The trouble is, I think guiltygirl gets smothered by closeness, so she is really going to have to let her self go with the flow on this one.


----------



## swedish (Mar 6, 2008)

Interesting, I know you have been closer to her posts than me who's just popped in and out so I saw it a little different...I feel smothered if I'm disconnected emotionally from my husband but he still wants sex (then it's a leave me alone feeling but also some guilt because I know that hurts him) but there is still this underlying feeling that any doting on me is geared at getting sex...but when we are openly talking and I'm feeling really close to him and loved he can do those same things (bring flowers, take out the garbage, watch the kids, give me a massage) and it's received entirely different...doesn't make me feel smothered at all.

I think just the open discussions will take a lot of the pressure and feelings of guilt away...hopefully this will be a new beginning...and guiltygirl, letting yourself go as MT says can really make you feel liberated and bring some inner peace


----------



## MarkTwain (Aug 1, 2008)

swedish-

My wife and I have discussed the whole candlelit dinner thing. Men often think it will buy them sex. My wife says, that for her, romance does not equal sex. If I want sex, I have to turn her on, by getting flirty or sexy. Or I can just ask. Sometimes after really hot sex, I do something romantic. She smiled when I offered to make her breakfast this morning. But when I realised that we did not have her favourite ingredients in the house, I said, if you can wait 10 minuets, I can get x,y,z. I got dressed and quickly bought them from the shop round the corner.

I can tell you, I was highly motivated this morning, due to what had just happened earlier on  And after breakfast, it got even wilder, but that's another story.


----------



## draconis (Oct 3, 2007)

Any new updates?

draconis


----------



## guiltygirl (Aug 8, 2008)

I was unable to get online yesterday because we are getting new carpet and had no network. So, I am quickly resonding with the last ten minutes of my lunch. You guys are great! Thanks for support and, most of all, thanks for making me smile and laugh. 

Quick synopsis: We had a really good weekend overall. We seemed to be really connected and I didn't feel repelled by him, so that's a good thing. I struggle still with the temptation of fantacizing about being oustide the marriage, but this is decreasing with each day. Now that the week has started, things have been stressful, with me starting back teaching, the kids starting school, and all of the remodeling. This week may be a rough week to continue what we started. When I get stressed or focused on something else, I tend to be more distant from him...not intentionally, of course, but my brain get overloaded with everything going on and I worry too much. I know our marriage is a priority, but I don't always make it a priority. I will have to work on that.

MT- Don't hold back. You really made me laugh. I agree with your advice about letting go, and I've been trying to implement that with my husband. I think it has definitely helped both of us. As far as how I write so freely...it's really the only way I know how.
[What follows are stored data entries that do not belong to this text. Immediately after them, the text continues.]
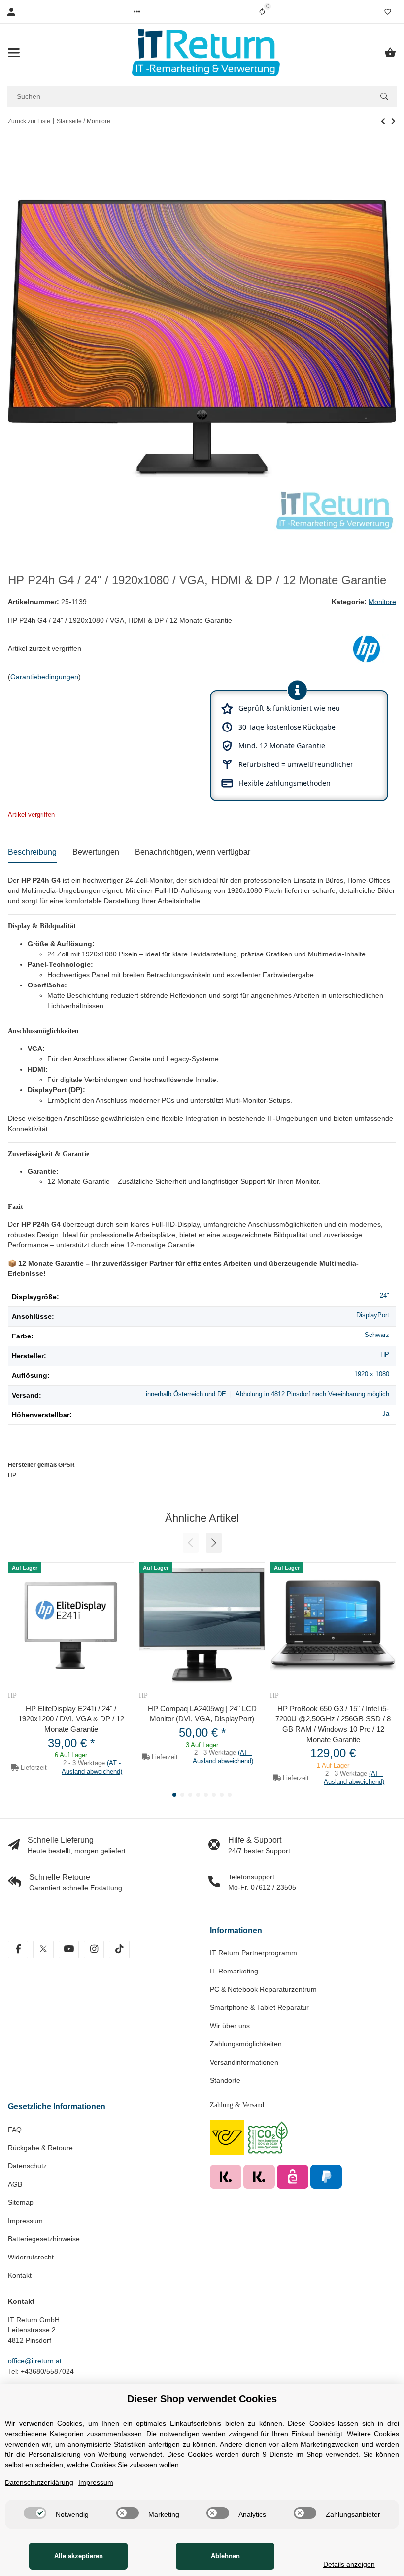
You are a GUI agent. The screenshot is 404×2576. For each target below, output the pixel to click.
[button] (137, 12)
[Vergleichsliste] (262, 12)
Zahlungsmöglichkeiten (246, 2044)
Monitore (382, 601)
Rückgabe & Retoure (40, 2148)
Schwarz (377, 1335)
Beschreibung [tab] (32, 852)
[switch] (35, 2513)
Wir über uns (230, 2026)
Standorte (225, 2080)
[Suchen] (384, 96)
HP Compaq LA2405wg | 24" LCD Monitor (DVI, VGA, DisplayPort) (202, 1713)
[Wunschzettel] (388, 12)
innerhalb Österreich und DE (186, 1394)
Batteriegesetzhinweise (44, 2239)
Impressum (25, 2221)
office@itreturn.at (35, 2361)
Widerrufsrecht (31, 2257)
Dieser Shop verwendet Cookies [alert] (202, 2398)
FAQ (15, 2129)
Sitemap (21, 2202)
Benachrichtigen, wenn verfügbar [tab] (192, 852)
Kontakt (20, 2275)
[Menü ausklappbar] (14, 53)
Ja (385, 1413)
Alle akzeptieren (78, 2556)
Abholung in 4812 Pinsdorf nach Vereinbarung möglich (312, 1394)
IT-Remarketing (234, 1971)
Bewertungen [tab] (95, 852)
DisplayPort (372, 1315)
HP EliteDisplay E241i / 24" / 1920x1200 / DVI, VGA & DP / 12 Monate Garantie (71, 1718)
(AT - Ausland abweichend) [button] (92, 1767)
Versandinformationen (244, 2062)
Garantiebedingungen (44, 677)
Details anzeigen (349, 2564)
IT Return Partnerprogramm (253, 1953)
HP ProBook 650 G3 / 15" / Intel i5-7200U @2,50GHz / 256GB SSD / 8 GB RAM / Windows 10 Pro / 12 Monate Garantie (333, 1724)
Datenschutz (27, 2166)
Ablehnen (225, 2556)
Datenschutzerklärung (39, 2482)
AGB (15, 2184)
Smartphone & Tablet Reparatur (259, 2007)
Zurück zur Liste (29, 121)
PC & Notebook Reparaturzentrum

My emotions just flow through my fingers onto the keyboard as I write. Writing is really my favorite form of expression. I used to write poetry for my husband all the time and he loved it. I lost the inspiration along the way though.

Swedish- Everything you said explains exactly the way I feel. I can tell my husband is making an effort to take a different approach and it's definitely working for me. Thanks!

Draconis- Thanks for being so sincere and responsive. It has really helped me through this. I would guess that you are a very loyal and caring person just based on your responses. We need more people like you in this world. Thanks a bunch!

Gotta go...I'll keep you posted. I know we still have a ways to go.


----------



## draconis (Oct 3, 2007)

> Draconis- Thanks for being so sincere and responsive. It has really helped me through this. I would guess that you are a very loyal and caring person just based on your responses. We need more people like you in this world. Thanks a bunch!


Thank you for the kind words. I strive to be everything you say.


draconis


----------